Ağlamaya devam ettiğim zaman kapı tıklatıldı. İkimizde cevap vermedik. Bir kere daha tıklatıldı ve kapı açıldı.

"Müsaade var mı oğlum?" Annemin sesini duyduğum an kafamı kocamın göğsünden kaldırıp kapıya baktım. Kollarını çekip kendisi ayağa kalkarken beni de ayağa kaldırdı. Yengemle beraber gelmişlerdi.

"Annenle bari konuş yengem." Aykut bana baktı, ben Aykut'a baktım. Yatağa oturup cama bakmaya başladığım zaman Aykut'un eliyle işaret verdiğini fark ettim. Annem karşıma gelip oturdu ama yüzümü ona dönmedim.

"Biz çıkalım Aykut." dedi yengem. "Hayır, ikinizde çıkmayın. Sizden sakladığım bişey yok yenge." Çıkmadılar.

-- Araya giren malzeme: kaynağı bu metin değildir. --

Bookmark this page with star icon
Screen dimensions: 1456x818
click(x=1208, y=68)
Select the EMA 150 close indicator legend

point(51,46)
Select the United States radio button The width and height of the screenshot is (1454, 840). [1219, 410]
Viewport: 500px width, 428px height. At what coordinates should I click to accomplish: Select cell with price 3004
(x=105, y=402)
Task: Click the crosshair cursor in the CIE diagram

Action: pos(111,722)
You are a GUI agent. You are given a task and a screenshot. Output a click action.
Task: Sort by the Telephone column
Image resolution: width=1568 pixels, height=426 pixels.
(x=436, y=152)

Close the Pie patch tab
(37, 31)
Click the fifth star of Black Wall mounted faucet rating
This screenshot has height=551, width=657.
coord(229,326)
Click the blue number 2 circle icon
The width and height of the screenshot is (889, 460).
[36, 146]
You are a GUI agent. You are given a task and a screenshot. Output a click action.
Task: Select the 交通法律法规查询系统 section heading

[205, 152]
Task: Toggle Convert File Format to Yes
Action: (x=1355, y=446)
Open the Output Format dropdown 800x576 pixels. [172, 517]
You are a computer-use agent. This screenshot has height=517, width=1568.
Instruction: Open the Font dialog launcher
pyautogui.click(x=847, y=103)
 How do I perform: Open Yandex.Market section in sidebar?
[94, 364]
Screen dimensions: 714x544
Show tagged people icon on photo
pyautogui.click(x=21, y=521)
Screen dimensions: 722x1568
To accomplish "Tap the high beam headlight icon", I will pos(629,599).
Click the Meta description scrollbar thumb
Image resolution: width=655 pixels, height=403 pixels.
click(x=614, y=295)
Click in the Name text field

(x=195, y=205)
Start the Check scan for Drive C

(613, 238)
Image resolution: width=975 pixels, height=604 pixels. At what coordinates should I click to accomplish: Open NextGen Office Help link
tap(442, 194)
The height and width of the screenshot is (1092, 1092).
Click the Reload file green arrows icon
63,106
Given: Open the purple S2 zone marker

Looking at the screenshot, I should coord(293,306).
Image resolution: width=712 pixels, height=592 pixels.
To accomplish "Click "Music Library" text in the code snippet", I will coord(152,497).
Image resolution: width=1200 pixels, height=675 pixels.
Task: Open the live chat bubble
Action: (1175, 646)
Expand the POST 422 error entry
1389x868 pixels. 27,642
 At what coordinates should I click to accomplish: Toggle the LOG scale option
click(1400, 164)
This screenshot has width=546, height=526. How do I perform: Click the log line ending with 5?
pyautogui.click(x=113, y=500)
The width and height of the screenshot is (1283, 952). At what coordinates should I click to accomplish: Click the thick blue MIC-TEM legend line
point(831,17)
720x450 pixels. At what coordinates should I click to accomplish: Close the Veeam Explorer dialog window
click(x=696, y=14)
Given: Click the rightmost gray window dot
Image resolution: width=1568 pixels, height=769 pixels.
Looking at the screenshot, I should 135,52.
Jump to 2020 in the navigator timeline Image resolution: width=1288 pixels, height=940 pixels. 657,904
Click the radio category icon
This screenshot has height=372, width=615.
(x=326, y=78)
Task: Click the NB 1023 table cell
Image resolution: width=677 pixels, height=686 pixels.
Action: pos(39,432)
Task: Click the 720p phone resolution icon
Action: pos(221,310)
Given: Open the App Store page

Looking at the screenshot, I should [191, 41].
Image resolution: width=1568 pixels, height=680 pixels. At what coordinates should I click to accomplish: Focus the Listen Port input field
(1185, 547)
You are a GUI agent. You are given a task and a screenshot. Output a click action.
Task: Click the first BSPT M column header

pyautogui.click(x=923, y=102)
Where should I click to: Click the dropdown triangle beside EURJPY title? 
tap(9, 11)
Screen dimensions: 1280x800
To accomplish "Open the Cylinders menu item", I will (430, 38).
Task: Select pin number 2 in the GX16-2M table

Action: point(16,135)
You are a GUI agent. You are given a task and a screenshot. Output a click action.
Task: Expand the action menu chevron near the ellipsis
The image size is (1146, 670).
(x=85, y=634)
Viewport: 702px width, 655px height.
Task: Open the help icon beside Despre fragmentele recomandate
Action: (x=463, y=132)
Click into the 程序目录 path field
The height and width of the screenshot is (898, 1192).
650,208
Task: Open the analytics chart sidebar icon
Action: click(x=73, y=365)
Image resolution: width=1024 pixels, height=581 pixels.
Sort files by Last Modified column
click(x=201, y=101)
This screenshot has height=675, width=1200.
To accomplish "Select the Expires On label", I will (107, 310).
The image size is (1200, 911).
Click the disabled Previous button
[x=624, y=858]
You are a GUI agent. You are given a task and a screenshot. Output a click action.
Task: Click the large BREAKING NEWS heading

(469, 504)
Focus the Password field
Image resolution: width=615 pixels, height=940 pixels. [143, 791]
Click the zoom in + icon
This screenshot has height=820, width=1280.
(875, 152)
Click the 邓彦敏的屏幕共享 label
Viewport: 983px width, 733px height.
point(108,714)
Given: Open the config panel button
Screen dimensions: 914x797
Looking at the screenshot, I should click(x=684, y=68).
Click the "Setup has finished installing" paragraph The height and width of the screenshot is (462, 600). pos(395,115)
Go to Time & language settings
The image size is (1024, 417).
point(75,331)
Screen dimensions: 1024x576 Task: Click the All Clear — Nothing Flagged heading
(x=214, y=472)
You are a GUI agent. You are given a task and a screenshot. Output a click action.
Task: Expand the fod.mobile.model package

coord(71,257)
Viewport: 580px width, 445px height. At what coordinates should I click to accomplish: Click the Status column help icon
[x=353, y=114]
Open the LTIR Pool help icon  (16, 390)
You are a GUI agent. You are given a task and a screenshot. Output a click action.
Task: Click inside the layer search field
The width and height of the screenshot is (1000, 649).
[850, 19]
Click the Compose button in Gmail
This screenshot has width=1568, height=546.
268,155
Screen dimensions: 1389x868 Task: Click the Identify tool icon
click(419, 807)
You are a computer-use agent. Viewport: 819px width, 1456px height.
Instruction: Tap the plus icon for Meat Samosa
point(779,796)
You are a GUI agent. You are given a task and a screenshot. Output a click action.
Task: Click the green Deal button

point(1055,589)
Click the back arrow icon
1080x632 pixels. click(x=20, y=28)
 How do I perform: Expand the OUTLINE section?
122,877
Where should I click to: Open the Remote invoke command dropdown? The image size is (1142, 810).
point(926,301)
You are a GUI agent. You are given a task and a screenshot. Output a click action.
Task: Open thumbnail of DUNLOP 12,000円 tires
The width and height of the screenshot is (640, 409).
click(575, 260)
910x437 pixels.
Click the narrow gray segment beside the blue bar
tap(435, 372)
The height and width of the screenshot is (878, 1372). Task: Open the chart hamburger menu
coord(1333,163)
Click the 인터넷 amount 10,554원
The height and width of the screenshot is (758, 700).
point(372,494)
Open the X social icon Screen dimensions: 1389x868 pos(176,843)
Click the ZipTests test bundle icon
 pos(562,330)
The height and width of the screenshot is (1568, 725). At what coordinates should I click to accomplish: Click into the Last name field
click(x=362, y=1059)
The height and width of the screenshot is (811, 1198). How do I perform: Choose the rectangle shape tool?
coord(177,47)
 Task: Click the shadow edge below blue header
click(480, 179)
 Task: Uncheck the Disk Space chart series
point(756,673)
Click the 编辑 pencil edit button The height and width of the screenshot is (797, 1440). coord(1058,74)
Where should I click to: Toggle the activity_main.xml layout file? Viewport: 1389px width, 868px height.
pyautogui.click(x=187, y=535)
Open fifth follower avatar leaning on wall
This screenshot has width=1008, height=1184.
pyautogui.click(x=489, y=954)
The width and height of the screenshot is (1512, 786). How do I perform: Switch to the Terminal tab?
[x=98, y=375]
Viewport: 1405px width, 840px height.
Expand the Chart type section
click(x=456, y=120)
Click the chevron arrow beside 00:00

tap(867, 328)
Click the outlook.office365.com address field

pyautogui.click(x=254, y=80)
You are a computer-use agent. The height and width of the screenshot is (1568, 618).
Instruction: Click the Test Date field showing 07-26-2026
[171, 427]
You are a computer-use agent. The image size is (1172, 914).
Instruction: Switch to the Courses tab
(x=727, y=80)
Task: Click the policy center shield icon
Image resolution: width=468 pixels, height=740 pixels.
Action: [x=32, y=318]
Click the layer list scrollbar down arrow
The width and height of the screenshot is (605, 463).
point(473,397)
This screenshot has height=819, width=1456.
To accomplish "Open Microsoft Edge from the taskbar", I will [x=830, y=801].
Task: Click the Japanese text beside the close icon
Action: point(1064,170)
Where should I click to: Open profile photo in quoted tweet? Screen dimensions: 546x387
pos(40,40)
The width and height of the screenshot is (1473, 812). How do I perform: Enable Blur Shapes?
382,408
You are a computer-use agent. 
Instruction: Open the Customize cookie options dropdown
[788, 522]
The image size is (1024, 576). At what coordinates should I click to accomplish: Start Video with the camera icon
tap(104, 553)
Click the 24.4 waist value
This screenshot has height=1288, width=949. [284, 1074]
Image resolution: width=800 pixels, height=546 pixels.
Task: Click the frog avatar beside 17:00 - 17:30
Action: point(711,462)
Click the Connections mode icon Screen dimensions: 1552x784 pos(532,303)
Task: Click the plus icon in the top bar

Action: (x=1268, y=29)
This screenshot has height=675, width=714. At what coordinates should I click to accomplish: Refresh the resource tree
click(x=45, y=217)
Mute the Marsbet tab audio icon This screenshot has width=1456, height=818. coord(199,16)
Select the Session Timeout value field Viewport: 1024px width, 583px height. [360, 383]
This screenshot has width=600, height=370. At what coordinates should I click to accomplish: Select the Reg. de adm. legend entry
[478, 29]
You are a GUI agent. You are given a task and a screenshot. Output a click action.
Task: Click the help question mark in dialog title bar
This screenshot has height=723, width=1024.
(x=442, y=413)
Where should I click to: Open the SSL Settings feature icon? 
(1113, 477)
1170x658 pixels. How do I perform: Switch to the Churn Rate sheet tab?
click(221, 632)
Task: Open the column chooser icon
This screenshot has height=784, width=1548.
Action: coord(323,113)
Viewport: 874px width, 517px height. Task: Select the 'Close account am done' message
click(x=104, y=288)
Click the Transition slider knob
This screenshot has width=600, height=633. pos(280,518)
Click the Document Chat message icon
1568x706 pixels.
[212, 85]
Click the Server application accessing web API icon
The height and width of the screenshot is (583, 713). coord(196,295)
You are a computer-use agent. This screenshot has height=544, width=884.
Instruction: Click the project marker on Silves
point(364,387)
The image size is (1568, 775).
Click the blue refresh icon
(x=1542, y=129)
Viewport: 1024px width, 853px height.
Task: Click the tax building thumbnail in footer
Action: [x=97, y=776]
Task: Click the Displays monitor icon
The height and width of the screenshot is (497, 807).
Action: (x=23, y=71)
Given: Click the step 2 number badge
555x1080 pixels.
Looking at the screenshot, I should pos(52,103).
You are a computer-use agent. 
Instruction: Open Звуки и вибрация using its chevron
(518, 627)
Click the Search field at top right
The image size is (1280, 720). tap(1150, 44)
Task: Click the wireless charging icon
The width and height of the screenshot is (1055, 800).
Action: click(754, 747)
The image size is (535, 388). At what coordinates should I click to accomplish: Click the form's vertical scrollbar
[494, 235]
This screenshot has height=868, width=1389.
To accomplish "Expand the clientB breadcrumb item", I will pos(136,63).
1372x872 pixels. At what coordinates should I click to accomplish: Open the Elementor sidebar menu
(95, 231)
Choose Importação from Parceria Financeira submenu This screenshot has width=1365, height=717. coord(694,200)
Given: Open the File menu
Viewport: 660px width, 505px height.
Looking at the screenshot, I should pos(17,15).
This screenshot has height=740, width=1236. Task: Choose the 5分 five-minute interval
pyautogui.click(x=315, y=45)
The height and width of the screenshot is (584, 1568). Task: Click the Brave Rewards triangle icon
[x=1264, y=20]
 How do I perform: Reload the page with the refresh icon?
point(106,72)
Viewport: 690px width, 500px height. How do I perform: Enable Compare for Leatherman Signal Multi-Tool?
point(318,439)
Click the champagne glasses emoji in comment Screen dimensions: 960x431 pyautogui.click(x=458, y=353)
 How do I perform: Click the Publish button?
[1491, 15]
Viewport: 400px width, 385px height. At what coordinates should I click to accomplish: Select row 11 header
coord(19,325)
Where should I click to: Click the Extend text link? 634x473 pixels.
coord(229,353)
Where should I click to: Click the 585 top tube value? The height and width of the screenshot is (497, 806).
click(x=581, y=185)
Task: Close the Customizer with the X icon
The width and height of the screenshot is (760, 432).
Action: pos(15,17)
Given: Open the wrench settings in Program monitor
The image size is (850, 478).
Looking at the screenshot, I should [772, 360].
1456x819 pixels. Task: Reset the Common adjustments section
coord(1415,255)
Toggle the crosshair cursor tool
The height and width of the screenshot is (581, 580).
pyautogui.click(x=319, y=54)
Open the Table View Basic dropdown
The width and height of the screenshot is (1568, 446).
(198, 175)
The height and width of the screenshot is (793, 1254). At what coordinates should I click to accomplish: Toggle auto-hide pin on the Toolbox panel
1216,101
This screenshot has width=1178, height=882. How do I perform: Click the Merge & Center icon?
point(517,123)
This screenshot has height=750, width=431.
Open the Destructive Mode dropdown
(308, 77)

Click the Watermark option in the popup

Yengemde ağlıyordu, sesinin titrek çıkmasından anladım.

"Benimle bari konuş Mısra. Bana bari yapma böyle."

"Neyi anne?" diyip ona baktım. "Neyi yapmayayım? Daha az önce ya, çok öncesine gitmiyorum, daha az önce.. Yıllarca sustuğun gibi sustun. Yine tek kelime etmedin. Murat piçi bana onca laf söyledi be! Ben o gece sizin yüzünüzden ölmek istedim, intihar ettim anne. İntihar ettim! Sesini çıkarttın mı? O bizim kızımız dedin mi? O odaya sokup beni aylarca tuttuğunda hocaya götürüp okuturken dedin mi hiç 'İlyas bu kız bizim evladımız, yapma böyle' diye? Demedin. Bir kere bile demedin. O elinin şu yanağıma defalarca kez vurduğu zaman yapma demedin. Engel olmadın. Bana şimdi neyi yapma diyorsun sen? Sen yapmadın ama ben yapıyorum anne. Kusura bakma ama yapacağım." İçini çeke çeke ağlıyordu ben bağırdıkça. 

"Ben sustum, kötü bir söz söylemedim babama ama sende sustun. Hadi hepsini geçtim. Bir kere yanıma gelip beni teselli etmedin anne. Şu omzunu aradığım gecelerde sen yoktun yanımda. Ben o omuzu kocanın bok attığı kocamda buldum. Sen yanıma gelip bana babamı savundun, ben senin omzunu aradım ağlamak için ama sen onu bile mahrum ettin benden. Doğurmakla bitmiyor anne iş. Bileziğini göndermeyip kendin gelseydin keşke, gelip görseydin ne kadar mutlu olduğumu."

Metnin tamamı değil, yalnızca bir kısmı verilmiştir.